*what would you think if i sang out of tune
would you stand up and walk out on me?
lend me your ears and i’ll sing you a song
and i’ll try not to sing out of key
oh i get by with a little help from my friends
mmm i get high with a little help from my friends…
we are settling into our post-sandy, post election and almost (hopefully) post-mayan end of the world prediction lives. feeling relieved it’s more or less behind us? me too. i guess i’m also feeling kind of confident…or maybe the word buoyant is actually more like it.
there’s no question 2012 has been a big one. so many things happened, good and bad, it’s almost hard to organize them. but i hope it’s not the events that will stand out when i look back on this year. i’m not the type to go in for sentimentality, but i think in time i’d like to come to reflect on 2012 as a year of brotherhood. people offering strangers a place to stay, neighbors sharing everything down to the last licks of gas in their tanks and kids learning about putting themselves aside, no matter how much is personally needed, to help someone who needs it more. it is a week before thanksgiving as we are here, late into the night at our beloved HQ, and we are sending the last of these december pages to the printer with this buzzing in our background. we were among the lucky who were able to return to a relatively unscathed workplace, but we did so facing our own challenges, personal tragedies and insecurities, in order to reach out to you, keeping our monthly promise, eddied with the creativity and openness you’ve come to trust from us.
i’m thinking about any of the great tragedies we’ve seen, near or far. it starts with some wave of energy, vacuum and forceful. it sweeps over a place, embroiling the people, washing their things away. but they find out their dreams survive. their handshakes, their smiles continue. this is not new; it’s a cliché because it always happens. and it is true it always happens because it is true of people. patchogue village where i live (and work) dodged the storms. but i saw my neighbors more in the last month than in the last year. we exchanged awe at the natural phenomenon and offered each other gas, tools, wine, information (thank you, russ). and i’m steeled to this place all the more, because i survived with it. i’m not sure i had that before. of course i regret the cost it bore for others, but we do our parts to make corrections. editing the injustices doesn’t take them away, but it does reset the course.
i want to mention what’s in this issue—all that verve and energy that we are about. i want to tell you about the dynamic imagery, and the smart, inspired words, and the creative our advertisers have provided. because our motley cadre of pulse people have worked so hard to fill the book for you, our friend through the pages, with everything that is good, and beautiful and lovely about long island (and a few places afar). but i trust you’ll leaf through for yourself and find the smiles we’ve planted for you.
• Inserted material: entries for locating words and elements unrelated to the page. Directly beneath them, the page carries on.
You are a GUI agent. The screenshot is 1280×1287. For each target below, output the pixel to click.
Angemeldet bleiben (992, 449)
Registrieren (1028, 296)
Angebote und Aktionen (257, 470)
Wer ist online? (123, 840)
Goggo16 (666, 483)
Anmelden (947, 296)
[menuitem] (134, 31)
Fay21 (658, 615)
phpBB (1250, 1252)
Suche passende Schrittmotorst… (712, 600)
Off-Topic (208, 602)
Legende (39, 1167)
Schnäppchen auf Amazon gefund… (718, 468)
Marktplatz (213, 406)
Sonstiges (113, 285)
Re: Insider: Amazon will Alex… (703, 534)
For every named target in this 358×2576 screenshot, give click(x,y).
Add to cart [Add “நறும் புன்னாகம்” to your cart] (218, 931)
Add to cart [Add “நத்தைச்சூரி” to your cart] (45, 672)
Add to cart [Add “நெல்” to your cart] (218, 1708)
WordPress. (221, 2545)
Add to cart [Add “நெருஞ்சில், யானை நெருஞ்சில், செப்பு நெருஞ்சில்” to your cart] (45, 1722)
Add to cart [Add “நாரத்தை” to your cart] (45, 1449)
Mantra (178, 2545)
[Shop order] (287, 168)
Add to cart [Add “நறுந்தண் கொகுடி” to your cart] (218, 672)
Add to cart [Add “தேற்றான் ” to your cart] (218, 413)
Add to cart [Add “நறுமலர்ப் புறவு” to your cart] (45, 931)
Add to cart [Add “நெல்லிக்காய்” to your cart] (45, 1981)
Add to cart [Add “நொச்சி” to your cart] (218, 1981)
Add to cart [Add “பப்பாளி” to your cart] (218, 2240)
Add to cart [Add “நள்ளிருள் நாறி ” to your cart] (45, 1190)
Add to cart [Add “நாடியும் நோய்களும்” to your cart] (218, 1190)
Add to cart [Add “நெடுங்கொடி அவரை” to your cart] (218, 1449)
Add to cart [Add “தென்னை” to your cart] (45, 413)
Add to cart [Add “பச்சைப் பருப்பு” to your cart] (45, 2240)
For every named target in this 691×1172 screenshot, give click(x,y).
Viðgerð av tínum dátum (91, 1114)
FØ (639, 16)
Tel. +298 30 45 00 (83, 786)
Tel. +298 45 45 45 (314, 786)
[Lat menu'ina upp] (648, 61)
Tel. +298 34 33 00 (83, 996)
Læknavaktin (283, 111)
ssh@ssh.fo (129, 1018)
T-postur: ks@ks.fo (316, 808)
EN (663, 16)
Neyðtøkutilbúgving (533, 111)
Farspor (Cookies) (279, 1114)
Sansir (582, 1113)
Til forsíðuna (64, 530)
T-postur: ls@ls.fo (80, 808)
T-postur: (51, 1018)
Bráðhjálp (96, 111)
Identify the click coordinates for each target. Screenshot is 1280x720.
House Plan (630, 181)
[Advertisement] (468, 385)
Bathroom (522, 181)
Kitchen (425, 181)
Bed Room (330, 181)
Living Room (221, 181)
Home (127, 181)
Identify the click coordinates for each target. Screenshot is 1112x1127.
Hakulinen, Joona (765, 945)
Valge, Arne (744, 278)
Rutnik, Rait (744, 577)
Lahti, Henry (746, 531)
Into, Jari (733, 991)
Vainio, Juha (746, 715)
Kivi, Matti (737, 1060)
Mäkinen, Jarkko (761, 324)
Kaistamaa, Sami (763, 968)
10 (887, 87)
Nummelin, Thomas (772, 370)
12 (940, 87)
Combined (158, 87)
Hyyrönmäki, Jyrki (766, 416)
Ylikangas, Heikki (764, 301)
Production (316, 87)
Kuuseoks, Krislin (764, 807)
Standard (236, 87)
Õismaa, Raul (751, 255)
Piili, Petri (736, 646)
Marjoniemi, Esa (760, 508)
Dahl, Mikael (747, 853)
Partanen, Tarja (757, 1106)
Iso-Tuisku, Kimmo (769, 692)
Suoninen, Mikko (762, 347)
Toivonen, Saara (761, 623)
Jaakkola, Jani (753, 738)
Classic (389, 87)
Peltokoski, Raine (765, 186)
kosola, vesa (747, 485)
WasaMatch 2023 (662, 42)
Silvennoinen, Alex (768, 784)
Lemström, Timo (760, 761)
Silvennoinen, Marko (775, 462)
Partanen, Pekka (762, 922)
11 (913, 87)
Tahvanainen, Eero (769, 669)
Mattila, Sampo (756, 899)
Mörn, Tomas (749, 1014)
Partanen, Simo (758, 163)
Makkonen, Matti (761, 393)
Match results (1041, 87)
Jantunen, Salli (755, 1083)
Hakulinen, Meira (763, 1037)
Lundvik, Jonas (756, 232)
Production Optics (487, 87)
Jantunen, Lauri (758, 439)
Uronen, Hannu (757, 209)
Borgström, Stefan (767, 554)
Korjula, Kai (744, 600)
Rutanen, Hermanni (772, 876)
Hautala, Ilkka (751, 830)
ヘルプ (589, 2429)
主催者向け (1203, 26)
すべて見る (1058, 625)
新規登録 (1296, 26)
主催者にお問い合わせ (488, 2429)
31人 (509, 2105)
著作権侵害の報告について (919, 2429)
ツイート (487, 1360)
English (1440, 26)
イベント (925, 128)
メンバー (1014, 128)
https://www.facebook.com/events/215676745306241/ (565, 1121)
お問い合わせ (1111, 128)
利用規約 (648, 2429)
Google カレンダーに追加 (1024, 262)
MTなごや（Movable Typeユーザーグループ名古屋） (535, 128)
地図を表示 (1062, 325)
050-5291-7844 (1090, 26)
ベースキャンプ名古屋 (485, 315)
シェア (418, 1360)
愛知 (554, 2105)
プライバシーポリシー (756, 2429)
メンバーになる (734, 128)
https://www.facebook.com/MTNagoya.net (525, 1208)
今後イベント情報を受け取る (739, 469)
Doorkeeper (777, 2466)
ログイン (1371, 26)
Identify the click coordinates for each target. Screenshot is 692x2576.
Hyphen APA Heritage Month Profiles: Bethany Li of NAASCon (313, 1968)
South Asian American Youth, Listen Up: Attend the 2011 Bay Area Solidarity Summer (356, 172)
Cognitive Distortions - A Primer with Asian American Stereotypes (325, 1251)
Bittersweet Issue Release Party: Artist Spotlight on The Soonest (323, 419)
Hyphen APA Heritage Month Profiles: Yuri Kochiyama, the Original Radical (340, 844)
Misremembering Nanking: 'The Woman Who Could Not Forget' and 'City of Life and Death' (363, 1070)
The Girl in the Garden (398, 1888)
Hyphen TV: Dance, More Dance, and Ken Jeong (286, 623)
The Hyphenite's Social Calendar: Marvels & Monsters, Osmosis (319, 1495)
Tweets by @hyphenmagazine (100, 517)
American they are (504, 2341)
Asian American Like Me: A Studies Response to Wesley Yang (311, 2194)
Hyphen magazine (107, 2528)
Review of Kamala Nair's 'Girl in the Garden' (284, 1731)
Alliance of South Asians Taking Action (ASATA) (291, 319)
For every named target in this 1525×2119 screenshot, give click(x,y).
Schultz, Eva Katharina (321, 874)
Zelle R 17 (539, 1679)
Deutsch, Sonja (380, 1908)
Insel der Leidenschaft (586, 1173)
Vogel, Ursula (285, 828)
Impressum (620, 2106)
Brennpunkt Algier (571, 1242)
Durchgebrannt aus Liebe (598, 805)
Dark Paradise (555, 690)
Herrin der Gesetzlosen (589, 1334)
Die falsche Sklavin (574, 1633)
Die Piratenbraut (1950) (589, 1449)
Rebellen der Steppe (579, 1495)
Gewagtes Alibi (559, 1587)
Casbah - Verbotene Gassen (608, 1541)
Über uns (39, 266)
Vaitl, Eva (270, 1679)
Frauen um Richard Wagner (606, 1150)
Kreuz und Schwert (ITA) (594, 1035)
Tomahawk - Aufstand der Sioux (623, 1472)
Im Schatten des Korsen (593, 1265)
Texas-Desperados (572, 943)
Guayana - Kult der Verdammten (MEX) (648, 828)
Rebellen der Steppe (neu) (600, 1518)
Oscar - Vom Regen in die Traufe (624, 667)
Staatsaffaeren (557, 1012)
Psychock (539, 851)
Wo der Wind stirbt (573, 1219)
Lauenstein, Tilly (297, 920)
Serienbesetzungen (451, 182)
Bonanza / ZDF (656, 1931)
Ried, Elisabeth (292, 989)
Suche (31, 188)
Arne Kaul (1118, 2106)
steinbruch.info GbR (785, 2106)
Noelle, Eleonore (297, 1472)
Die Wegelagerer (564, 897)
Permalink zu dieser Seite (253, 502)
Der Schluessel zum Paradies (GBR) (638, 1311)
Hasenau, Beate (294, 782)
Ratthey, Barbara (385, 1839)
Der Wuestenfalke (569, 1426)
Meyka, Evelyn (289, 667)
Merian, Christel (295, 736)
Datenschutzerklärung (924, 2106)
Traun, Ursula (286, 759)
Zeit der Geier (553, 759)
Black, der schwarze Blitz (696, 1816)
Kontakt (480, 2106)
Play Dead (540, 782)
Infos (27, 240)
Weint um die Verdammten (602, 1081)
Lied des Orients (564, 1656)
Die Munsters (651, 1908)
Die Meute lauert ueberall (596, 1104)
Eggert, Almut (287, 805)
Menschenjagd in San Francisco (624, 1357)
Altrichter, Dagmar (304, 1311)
i want to tell you about all this, but at this frosty twilight moment, some are still without heat. i can’t change that. i can just think about it and maybe be a little nicer on the LIE (though not necessarily slower). i can be a little more patient at the coffee shop. maybe i can even step across the lawn and check on my neighbors a little more often. this is the intangible gift we are all receiving for these holidays. like the hardship, we carry it forward together, into a new year where more bad things will happen, yes, but good things will also be waiting.
so, buoyant, yeah, that’s about right. things were lost, time was lost, some contact might have gotten lost. but here we are—there is no reason to “find” 2012, because it was never lost. (damn, i guess i am feeling sentimental.)